Energy stocks can be considered risky additions to a portfolio during a crisis. A hint of a recession or global turmoil generally sends their prices crashing down. However, there are some stocks that are capable of great resilience in turbulent times.
Today we’ll look at two such stocks.
Large-cap pipeline stocks are safe investments because they already have a solid, existing business. The entry barriers to this industry are high, and if you are not an incumbent it is very difficult to break into this space. As long as companies transport oil and natural gas through pipelines (the cheapest mode of transport compared to rail and road), established pipeline companies will continue to make money.
In the four months since, Enbridge has been steadily climbing up the charts and now trades at $52.17 for an increase of 9.2% in five months. If you add the dividends that the company declared, your gains would be in the double digits.
Enbridge is one of the safest buys in the market today. It’s the largest pipeline company in Canada and a Dividend Aristocrat that has consistently increased dividends over the last 24 years. The company makes money irrespective of oil prices going up or down.
Sixteen analysts track this stock, and not one of them gives it a rating of below ‘hold’ on Enbridge. While the average target price over the next 12 months is $55.27, I would go out on a limb and say that Enbridge might just hit the higher side of the most optimistic price target that stands at $65. Accounting for a solid dividend yield of 6.2%, we can see why Enbridge continues to be an investor and analyst favourite.

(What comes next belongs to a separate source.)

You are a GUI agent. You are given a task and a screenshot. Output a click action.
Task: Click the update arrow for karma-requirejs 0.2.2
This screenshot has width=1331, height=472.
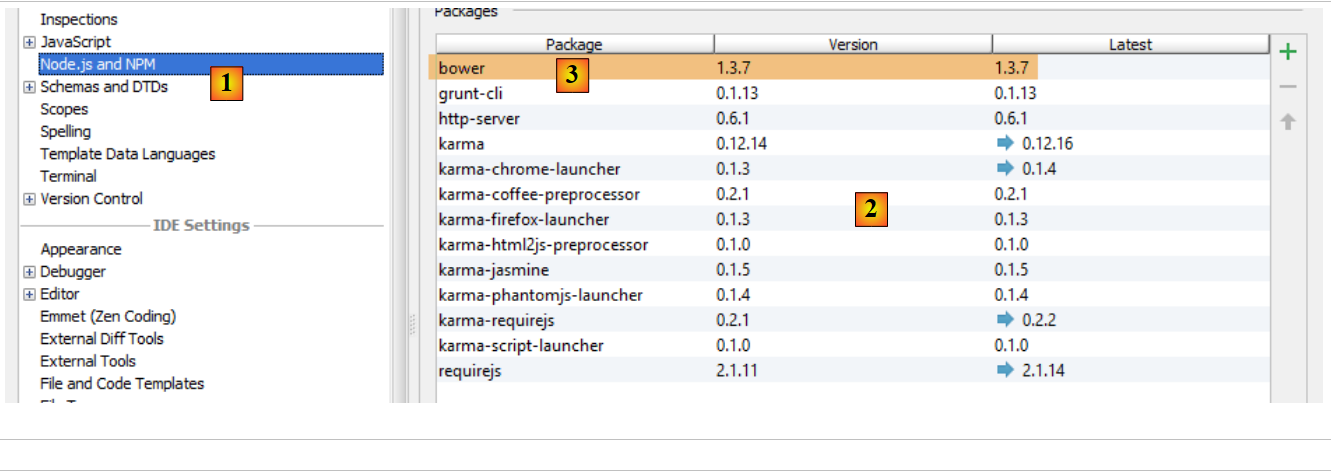[x=1005, y=320]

TC Energy another large-cap safe house
The second stock to consider is TC Energy (TSX:TRP)(NYSE:TRP), a pipeline stock with a market capitalization of $64 billion. The company has beaten earnings expectations handsomely for the last four quarters, and it looks like it will repeat that feat when it declares annual results for 2019 on February 12, 2020.
TC Energy completed projects worth $7 billion in 2019. The revenues from these projects will ensure that the company meets its dividend growth targets of between 8% and 10% every year until 2021.

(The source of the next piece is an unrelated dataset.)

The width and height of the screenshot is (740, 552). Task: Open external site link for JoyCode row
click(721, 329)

TC Energy is a Dividend Aristocrat that has continuously grown its dividends for the last 19 years. Currently, the dividend yield for TC Energy is 4.38%. With a payout ratio of 68.5%, we can see that the company has enough room to continue to increase dividend payments.
It continues to work on more than $20 billion of projects under development, including Keystone XL and the refurbishment of another five reactors at Bruce Power as part of its long-term life extension program.

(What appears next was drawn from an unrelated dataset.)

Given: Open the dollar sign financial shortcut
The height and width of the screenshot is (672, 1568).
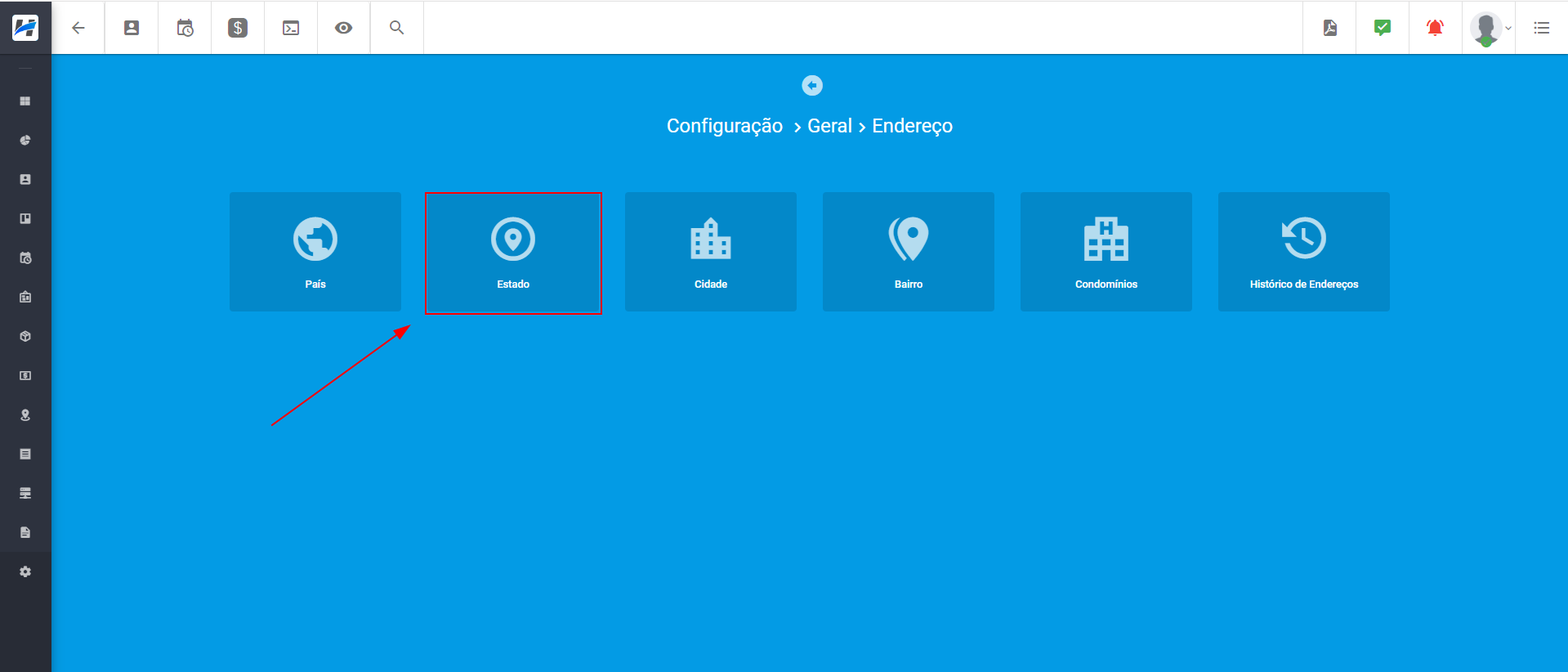Looking at the screenshot, I should [238, 28].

TC Energy also made significant progress in funding its capital program during the third quarter of 2019 as it completed the partial monetization of the Northern Courier pipeline in Alberta as well as the sale of certain Columbia Midstream assets in the Appalachia region.
TC Energy has entered into an agreement to sell natural gas-fired power plants in Ontario. These initiatives, combined with the sale of the Coolidge Generating Station, which closed in May, are expected to result in combined proceeds of approximately $6.3 billion.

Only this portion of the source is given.